Those who lost money during the collapse of FTX last year are set to benefit from a proposed settlement – with as much as 90% of the defunct cryptocurrency exchange’s assets being returned to customers.
Whilst the 90% figure does not represent the money investors initially lost during the collapse – rather 90% of the total assets that remain at FTX – lawyers representing creditors are working with investors to help them get this deal secured.
It remains unclear the extent of FTX’s current holdings, although the company did reveal it had recovered $7.3bn last April, but a time period of nine days from the moment investors pulled funds from the news of FTX’s solvency issues to the time of its collapse, would see them give back 15% of funds in exchange for freedom from bankruptcy liquidators.
“The proposed settlement of the customer property issues is another major milestone in our case,” said John.
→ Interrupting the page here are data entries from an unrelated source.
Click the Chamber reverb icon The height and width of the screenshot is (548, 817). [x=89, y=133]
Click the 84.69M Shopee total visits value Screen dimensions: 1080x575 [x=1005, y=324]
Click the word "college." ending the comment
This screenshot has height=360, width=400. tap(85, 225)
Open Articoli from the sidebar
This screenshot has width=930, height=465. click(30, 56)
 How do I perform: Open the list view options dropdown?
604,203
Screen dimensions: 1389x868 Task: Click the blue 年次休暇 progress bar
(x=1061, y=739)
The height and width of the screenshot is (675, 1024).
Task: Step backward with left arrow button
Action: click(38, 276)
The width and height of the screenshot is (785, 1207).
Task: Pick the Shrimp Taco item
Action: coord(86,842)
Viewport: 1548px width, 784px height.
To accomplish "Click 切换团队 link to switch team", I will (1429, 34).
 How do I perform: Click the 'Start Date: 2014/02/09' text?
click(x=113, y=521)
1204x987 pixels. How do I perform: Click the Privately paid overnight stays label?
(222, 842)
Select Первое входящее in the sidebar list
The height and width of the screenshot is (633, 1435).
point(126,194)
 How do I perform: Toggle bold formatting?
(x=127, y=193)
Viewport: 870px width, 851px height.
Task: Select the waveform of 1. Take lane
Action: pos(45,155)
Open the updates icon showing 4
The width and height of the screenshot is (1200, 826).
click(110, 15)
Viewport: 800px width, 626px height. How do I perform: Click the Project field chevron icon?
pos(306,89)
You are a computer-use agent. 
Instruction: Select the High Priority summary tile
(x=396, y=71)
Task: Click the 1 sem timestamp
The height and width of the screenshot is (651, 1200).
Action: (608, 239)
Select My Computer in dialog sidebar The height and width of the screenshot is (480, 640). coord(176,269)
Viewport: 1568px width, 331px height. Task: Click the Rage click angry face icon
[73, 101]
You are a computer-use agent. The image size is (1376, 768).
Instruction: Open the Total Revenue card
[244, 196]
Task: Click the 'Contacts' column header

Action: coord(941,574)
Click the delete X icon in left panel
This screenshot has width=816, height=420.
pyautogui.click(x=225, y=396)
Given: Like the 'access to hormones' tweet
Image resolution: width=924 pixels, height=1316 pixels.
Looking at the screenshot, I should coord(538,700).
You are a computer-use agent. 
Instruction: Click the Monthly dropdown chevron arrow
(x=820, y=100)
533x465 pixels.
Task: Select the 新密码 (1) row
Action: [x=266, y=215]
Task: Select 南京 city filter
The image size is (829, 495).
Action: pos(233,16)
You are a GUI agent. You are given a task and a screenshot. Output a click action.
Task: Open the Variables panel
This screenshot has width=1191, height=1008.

J. Ray III, Chief Executive Officer and Chief Restructuring Officer of the FTX Debtors.
“Together, starting in the most challenging financial disaster I have seen, the debtors and their creditors have created enormous value from a situation that easily could have been a near-total loss for customers.
“I would especially like to recognise the important role of the independent Board of Directors who quickly responded to the call to duty at a time of crisis. They bring wisdom and guidance, often in the face of adversity, that has been and continues to be instrumental throughout the difficult process of bringing order and resolution to these cases.”
The amended plan of reorganisation and customer recoveries update outlined key aspects into being able to deliver customers back their funds.
- FTX debtors would divide all of their assets into three pools based on circumstances at the start of the bankruptcy case, segregated for the benefit of FTX customers, US customers and a ‘general pool’ segregated for other assets.
- US and other customers will also benefit from a ‘shortfall claim’ against the general pool estimating value of assets missing at their exchange.
- The shortfall claim is estimated to be roughly $8.9bn for FTX.com, and $166m for FTX US.
- A negotiated portion of the shortfall claim would be deemed to benefit from an equitable priority against the general pool, with 66% of the general pool to be applied exclusively to pay shortfall claims.
If the settlement is approved by creditors, it would still need clearance from the bankruptcy court, with an end goal to get this over line by July 2024.
The ongoing trial of Sam Bankman-Fried has only further revealed the abuse of investors’ funds that had been mishandled before FTX’s ultimate collapse.